The Handmaid’s Tale – Le roman et la série

Depuis plusieurs semaines, j’ai envie de lire le roman The Handmaid’s Tale (La servante écarlate en français) car tous les avis que j’ai pu en lire étaient unanimes.

De plus, avec la sortie de la série (et des avis encore dithyrambiques), je souhaitais lire le roman avant de la voir. J’ai donc emporté le roman sur ma liseuse pendant nos vacances.

Devant la chute drastique de la fécondité, la république de Gilead, récemment fondée par des fanatiques religieux, a réduit au rang d’esclaves sexuelles les quelques femmes encore fertiles. Vêtue de rouge, Defred,  » servante écarlate  » parmi d’autres, à qui l’on a ôté jusqu’à son nom, met donc son corps au service de son Commandant et de son épouse. Le soir, en regagnant sa chambre à l’austérité monacale, elle songe au temps où les femmes avaient le droit de lire, de travailler…

J’ai commencé le roman le soir où nous avons visité le Square Temple de Salt Lake City et je dois avouer que ça m’a fait bizarre. Après avoir entendu une jeune femme m’expliquer que les femmes n’avaient pas de pouvoir ni de fonction supérieure dans la société mormone puisqu’elles avaient l’immense devoir de faire des enfants, l’histoire a eu une raisonnance particulière.

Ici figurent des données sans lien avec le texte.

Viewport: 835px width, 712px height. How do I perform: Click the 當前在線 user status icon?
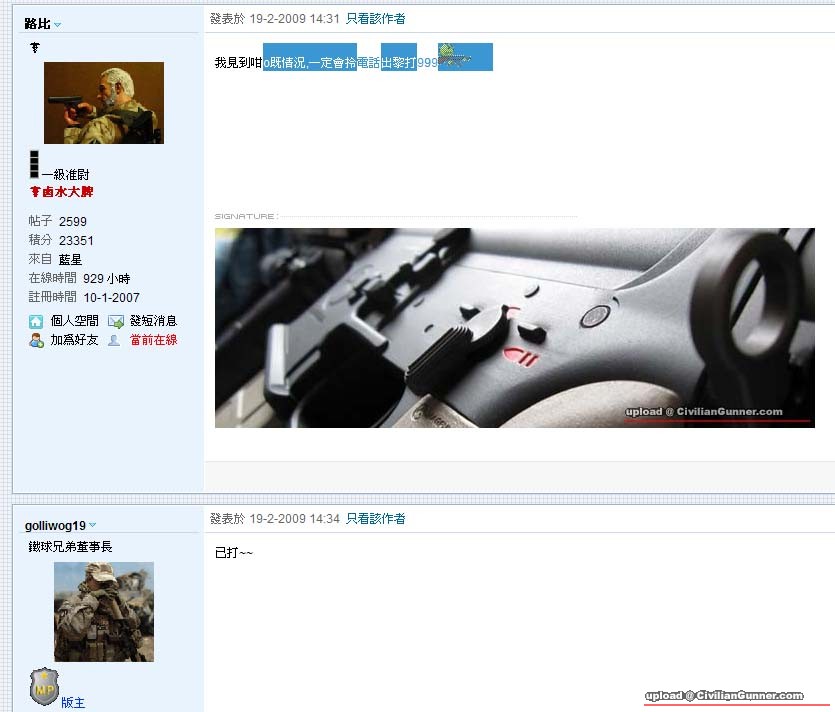(x=114, y=341)
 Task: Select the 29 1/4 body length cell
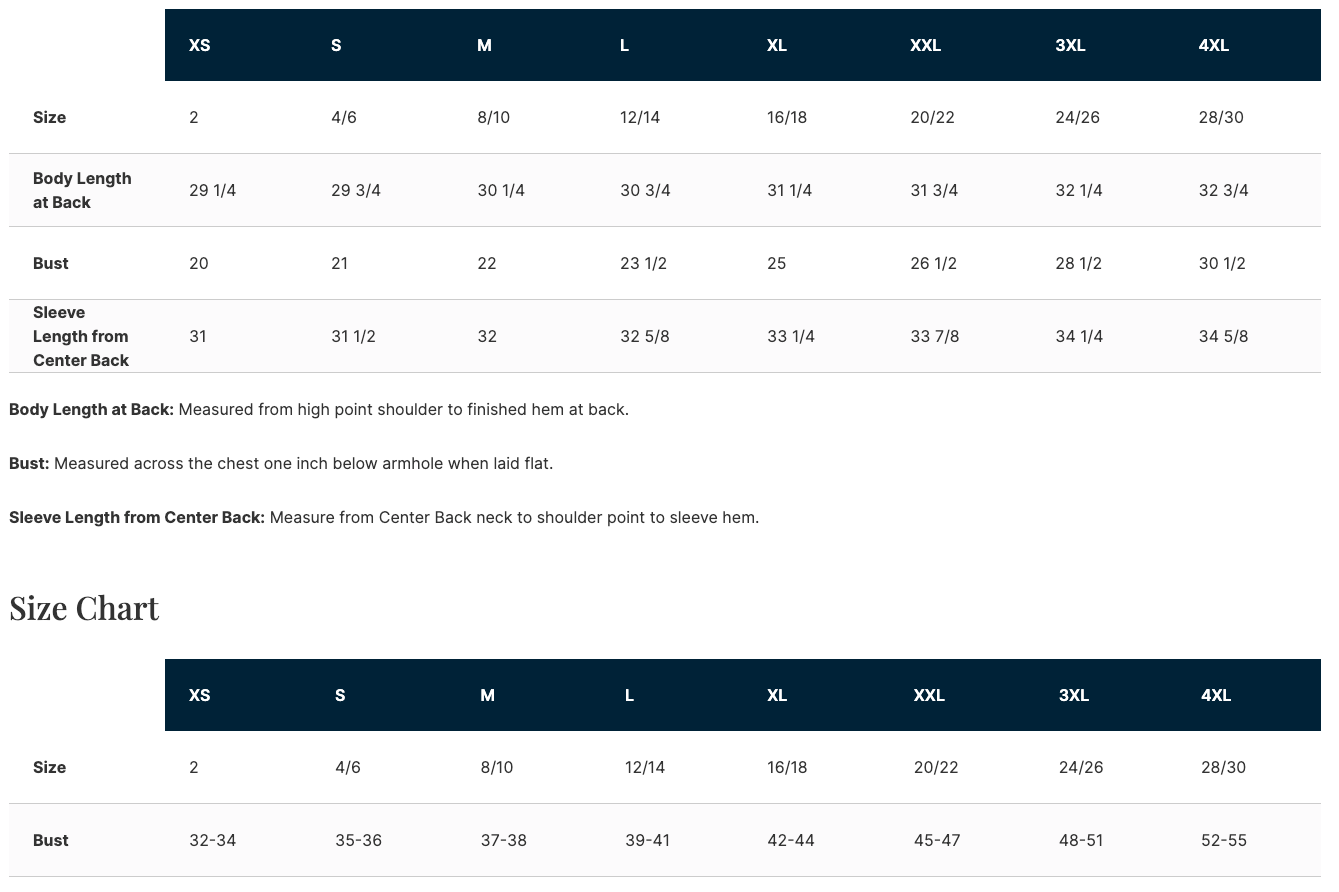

Dans une Amérique où des femmes doivent dans certains états prendre une assurance spéciale pour pouvoir se faire avorter en cas de viol, quand l’avortement lui-même n’est pas totalement interdit, il est très facile de se projeter dans un futur semblable pas si lointain. C’est assez fou de se dire que ce roman a été écrit en 1985 mais que Margaret Atwood à l’époque, a si bien su retranscrire un monde qui pourrait être le nôtre dans les années à venir. J’ai vraiment aimé le ton du récit, froid et très factuel, qui tranche énormément avec ce que l’on ressent à la lecture.

J’avoue que je suis sortie un peu secouée de cette lecture.

Photo Elisabeth Moss, Madeline Brewer

Photo Alexis Bledel

Photo Elisabeth Moss

Photo Joseph Fiennes, Yvonne Strahovski

A notre retour de vacances, l’homme m’a parlé de la série et des bons échos qu’il en avait eu. Et, une fois n’est pas coutume, c’est tous les deux que nous l’avons regardée. Lui n’avait pas lu le livre et a donc découvert l’histoire au fil des dix épisodes.

J’ai vraiment beaucoup aimé la série que je trouve complémentaire du livre. En effet, la série développe beaucoup plus l’intrigue que ce soit pour savoir comment on en est arrivé là ou ce que deviennent les personnages. Les acteurs sont tous épatants, à commencer par Elisabeth Moss qui incarne Ofred/Defred à la perfection. C’est un plaisir de retrouver Samira Wiley (OITNB) et Alexis Bledel (Gilmore Girls) que j’aime beaucoup.

D’habitude, je n’aime pas les films/séries au rythme trop lent. Ca m’ennuie. Pourtant cette fois, cela ne m’a pas dérangé. Ofred vit en quasi recluse, sa journée n’étant rythmé que par ses éventuelles sorties pour les courses ou liées à sa vie de servante. Pour autant, on ne s’ennuie pas une seconde et autant la musique que la lumière jouent à donner à la série une atmosphère particulière, sombre et oppressante.

Je ne peux que vous conseiller de lire le roman puis de regarder la série (en trois soirs c’est bouclé).

Je vais clore ce billet avec une citation qui débute la série et que je trouve très parlante en ces temps incertains.

Simone de Beauvoir : “N’oubliez jamais qu’il suffira d’une crise politique, économique ou religieuse pour que les droits des femmes soient remis en question. Ces droits ne sont jamais acquis.”